- What to do:
Write out the records below again, swapping "GUI agent" for "screen agent" wherever it occurs and leaving everything else unchanged.

(Records from a pointing dataset)
☆ ☆ ☆ ☆

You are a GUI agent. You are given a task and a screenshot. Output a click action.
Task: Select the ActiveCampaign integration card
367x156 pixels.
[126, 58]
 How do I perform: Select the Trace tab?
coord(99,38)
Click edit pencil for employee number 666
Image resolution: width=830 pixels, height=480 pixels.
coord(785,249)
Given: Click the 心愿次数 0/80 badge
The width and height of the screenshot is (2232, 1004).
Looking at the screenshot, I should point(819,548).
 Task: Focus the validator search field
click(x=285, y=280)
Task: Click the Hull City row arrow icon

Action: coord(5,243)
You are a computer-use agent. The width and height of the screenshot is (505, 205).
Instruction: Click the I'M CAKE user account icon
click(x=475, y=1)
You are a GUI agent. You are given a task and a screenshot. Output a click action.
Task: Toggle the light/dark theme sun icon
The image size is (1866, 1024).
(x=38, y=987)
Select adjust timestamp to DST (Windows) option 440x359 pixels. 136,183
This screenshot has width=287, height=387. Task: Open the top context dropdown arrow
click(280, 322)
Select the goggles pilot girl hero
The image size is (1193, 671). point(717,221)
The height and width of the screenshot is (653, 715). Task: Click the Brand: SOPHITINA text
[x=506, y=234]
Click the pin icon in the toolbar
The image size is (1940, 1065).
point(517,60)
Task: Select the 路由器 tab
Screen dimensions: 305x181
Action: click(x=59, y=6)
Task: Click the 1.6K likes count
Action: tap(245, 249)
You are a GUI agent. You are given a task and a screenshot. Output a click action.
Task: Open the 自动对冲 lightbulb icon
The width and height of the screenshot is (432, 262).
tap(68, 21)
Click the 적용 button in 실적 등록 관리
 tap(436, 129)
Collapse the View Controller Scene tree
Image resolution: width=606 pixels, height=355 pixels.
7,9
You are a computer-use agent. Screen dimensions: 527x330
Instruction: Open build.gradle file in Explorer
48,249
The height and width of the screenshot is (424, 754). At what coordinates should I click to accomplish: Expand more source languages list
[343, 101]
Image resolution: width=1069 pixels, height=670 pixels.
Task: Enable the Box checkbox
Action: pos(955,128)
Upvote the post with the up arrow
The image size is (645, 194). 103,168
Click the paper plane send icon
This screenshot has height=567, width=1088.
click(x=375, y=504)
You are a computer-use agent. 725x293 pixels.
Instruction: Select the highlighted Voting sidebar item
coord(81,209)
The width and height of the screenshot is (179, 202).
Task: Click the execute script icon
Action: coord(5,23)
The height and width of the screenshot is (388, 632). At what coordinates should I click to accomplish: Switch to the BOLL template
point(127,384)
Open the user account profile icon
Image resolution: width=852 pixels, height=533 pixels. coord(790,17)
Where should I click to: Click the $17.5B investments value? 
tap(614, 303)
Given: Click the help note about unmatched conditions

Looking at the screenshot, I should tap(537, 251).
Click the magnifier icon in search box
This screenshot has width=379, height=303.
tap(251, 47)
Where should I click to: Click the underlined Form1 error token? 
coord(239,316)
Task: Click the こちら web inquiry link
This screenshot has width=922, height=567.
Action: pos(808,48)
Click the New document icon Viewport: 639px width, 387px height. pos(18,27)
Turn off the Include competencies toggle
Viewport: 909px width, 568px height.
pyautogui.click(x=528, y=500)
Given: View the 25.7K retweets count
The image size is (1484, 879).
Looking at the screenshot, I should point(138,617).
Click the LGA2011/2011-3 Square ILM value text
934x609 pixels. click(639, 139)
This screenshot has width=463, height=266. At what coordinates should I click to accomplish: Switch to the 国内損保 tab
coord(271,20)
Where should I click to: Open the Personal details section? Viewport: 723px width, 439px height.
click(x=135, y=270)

☆ ☆ ☆ ☆

- Task solution:
You are a screen agent. You are given a task and a screenshot. Output a click action.
Task: Select the ActiveCampaign integration card
367x156 pixels.
[126, 58]
 How do I perform: Select the Trace tab?
coord(99,38)
Click edit pencil for employee number 666
Image resolution: width=830 pixels, height=480 pixels.
coord(785,249)
Given: Click the 心愿次数 0/80 badge
The width and height of the screenshot is (2232, 1004).
Looking at the screenshot, I should point(819,548).
 Task: Focus the validator search field
click(x=285, y=280)
Task: Click the Hull City row arrow icon

Action: coord(5,243)
You are a computer-use agent. The width and height of the screenshot is (505, 205).
Instruction: Click the I'M CAKE user account icon
click(x=475, y=1)
You are a screen agent. You are given a task and a screenshot. Output a click action.
Task: Toggle the light/dark theme sun icon
The image size is (1866, 1024).
(x=38, y=987)
Select adjust timestamp to DST (Windows) option 440x359 pixels. 136,183
This screenshot has width=287, height=387. Task: Open the top context dropdown arrow
click(280, 322)
Select the goggles pilot girl hero
The image size is (1193, 671). point(717,221)
The height and width of the screenshot is (653, 715). Task: Click the Brand: SOPHITINA text
[x=506, y=234]
Click the pin icon in the toolbar
The image size is (1940, 1065).
point(517,60)
Task: Select the 路由器 tab
Screen dimensions: 305x181
Action: click(x=59, y=6)
Task: Click the 1.6K likes count
Action: tap(245, 249)
You are a screen agent. You are given a task and a screenshot. Output a click action.
Task: Open the 自动对冲 lightbulb icon
The width and height of the screenshot is (432, 262).
tap(68, 21)
Click the 적용 button in 실적 등록 관리
 tap(436, 129)
Collapse the View Controller Scene tree
Image resolution: width=606 pixels, height=355 pixels.
7,9
You are a computer-use agent. Screen dimensions: 527x330
Instruction: Open build.gradle file in Explorer
48,249
The height and width of the screenshot is (424, 754). At what coordinates should I click to accomplish: Expand more source languages list
[343, 101]
Image resolution: width=1069 pixels, height=670 pixels.
Task: Enable the Box checkbox
Action: pos(955,128)
Upvote the post with the up arrow
The image size is (645, 194). 103,168
Click the paper plane send icon
This screenshot has height=567, width=1088.
click(x=375, y=504)
You are a computer-use agent. 725x293 pixels.
Instruction: Select the highlighted Voting sidebar item
coord(81,209)
The width and height of the screenshot is (179, 202).
Task: Click the execute script icon
Action: coord(5,23)
The height and width of the screenshot is (388, 632). At what coordinates should I click to accomplish: Switch to the BOLL template
point(127,384)
Open the user account profile icon
Image resolution: width=852 pixels, height=533 pixels. coord(790,17)
Where should I click to: Click the $17.5B investments value? 
tap(614, 303)
Given: Click the help note about unmatched conditions

Looking at the screenshot, I should tap(537, 251).
Click the magnifier icon in search box
This screenshot has width=379, height=303.
tap(251, 47)
Where should I click to: Click the underlined Form1 error token? 
coord(239,316)
Task: Click the こちら web inquiry link
This screenshot has width=922, height=567.
Action: pos(808,48)
Click the New document icon Viewport: 639px width, 387px height. pos(18,27)
Turn off the Include competencies toggle
Viewport: 909px width, 568px height.
pyautogui.click(x=528, y=500)
Given: View the 25.7K retweets count
The image size is (1484, 879).
Looking at the screenshot, I should point(138,617).
Click the LGA2011/2011-3 Square ILM value text
934x609 pixels. click(639, 139)
This screenshot has width=463, height=266. At what coordinates should I click to accomplish: Switch to the 国内損保 tab
coord(271,20)
Where should I click to: Open the Personal details section? Viewport: 723px width, 439px height.
click(x=135, y=270)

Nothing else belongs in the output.